BAGIAN DOKUMEN:
_ _ _ _ _
Pustakawan: Ilmuwan Bukan Birokrat

Bookmark and Share


Menjadi “pustakawan” di Indonesia itu gampang-gampang susah. Gampangnya, pendidikan kepustakawanan mudah didapat di mana saja, bahkan pendidikan setingkat D2 pun masih ada, terutama yang diselenggarakan oleh Universitas Terbuka. Dahulu malah keterampilan perpustakaan diberikan dalam bentuk kursus. Susahnya, mendapat predikat “pustakawan” itu ternyata lain soal dengan mengecap pendidikan perpustakaan. Seorang sarjana ilmu perpustakaan bahkan tidak serta-merta menyandang profresi “pustakawan”, pun jika ia kemudian bekerja di perpustakaan, termasuk pula siapa saja yang bekerja di perpustakaan.
Istilah “pustakawan” sendiri tampaknya masih “asing” di telinga masyarakat Indonesia. Kita terbiasa menyebut mereka yang melayani kita ketika di perpustakaan dengan sebutan “petugas”, bukan “pustakawan”.
Di satu sisi, kita tidak tahu bahwa mereka sebenarnya lebih dari sekadar pekerja. Mereka adalah profesional yang memiliki pengetahuan dan keterampilan di bidang perpustakaan. Di sisi lain, kita tahu itu, bahwa perpustakaan ada ilmunya, ada sekolahnya, dan bukan semata kegiatan keterampilan seperti menjahit atau rias pengantin. Namun demikian, kita tetap menyebut mereka “petugas”, sementara kita tahu, “pustakawan” itu ada. Mengapa kita tidak menyebut mereka dengan “pustakawan”?
Barangkali, ini seperti dua hal antara penulis dan sastrawan. Mungkin semua orang bisa menulis dan dijuluki sebagai “penulis”, namun hanya orang tertentu yang layak disebut “sastrawan” meskipun tak berlatar belakang (pendidikan) sastra. Begitu pula, mungkin semua orang bisa menjadi “petugas perpustakaan” disebabkan pengetahuan dan keterampilannya di bidang perpustakaan atau karena ia bekerja di bidang perpustakaan. Namun, hanya orang tertentulah yang layak disebut “pustakawan”.
_ _ _ _ _
KUTIPAN DAFTAR:
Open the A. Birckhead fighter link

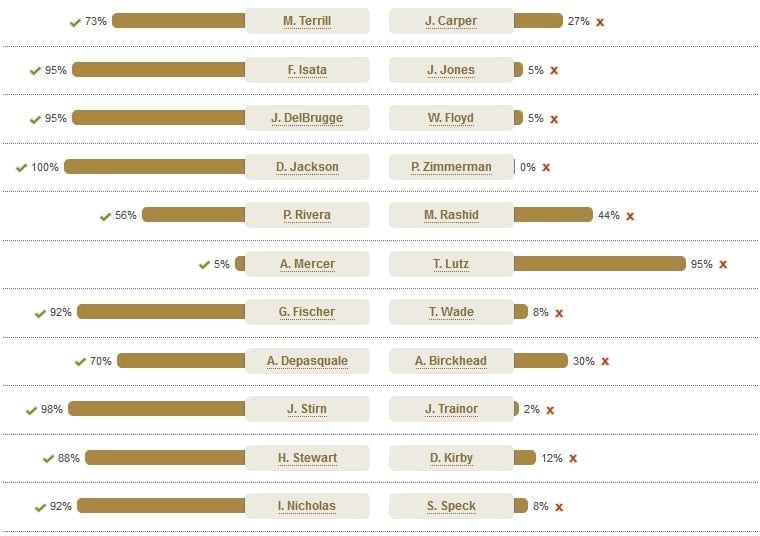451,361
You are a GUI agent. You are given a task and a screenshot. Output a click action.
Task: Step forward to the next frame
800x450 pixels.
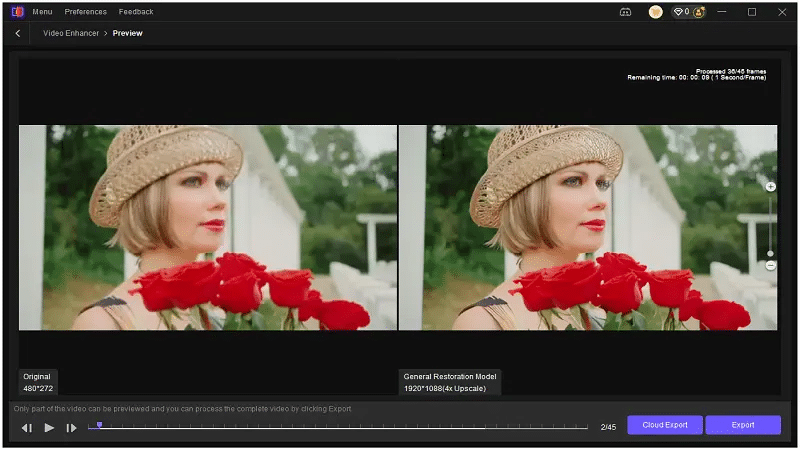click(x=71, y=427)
_ _ _ _ _
YANG HARUS DIKERJAKAN:
Ubah "kursus" menjadi "pelatihan" pada bagian tulisan tentang pustakawan antara "Pustakawan: Ilmuwan Bukan" dan "bekerja di perpustakaan.", termasuk kedua batasnya. Daftar di atas tidak ada hubungannya dengan tulisan tentang pustakawan.

HASIL PENGERJAAN:
Pustakawan: Ilmuwan Bukan Birokrat

Bookmark and Share


Menjadi “pustakawan” di Indonesia itu gampang-gampang susah. Gampangnya, pendidikan kepustakawanan mudah didapat di mana saja, bahkan pendidikan setingkat D2 pun masih ada, terutama yang diselenggarakan oleh Universitas Terbuka. Dahulu malah keterampilan perpustakaan diberikan dalam bentuk pelatihan. Susahnya, mendapat predikat “pustakawan” itu ternyata lain soal dengan mengecap pendidikan perpustakaan. Seorang sarjana ilmu perpustakaan bahkan tidak serta-merta menyandang profresi “pustakawan”, pun jika ia kemudian bekerja di perpustakaan, termasuk pula siapa saja yang bekerja di perpustakaan.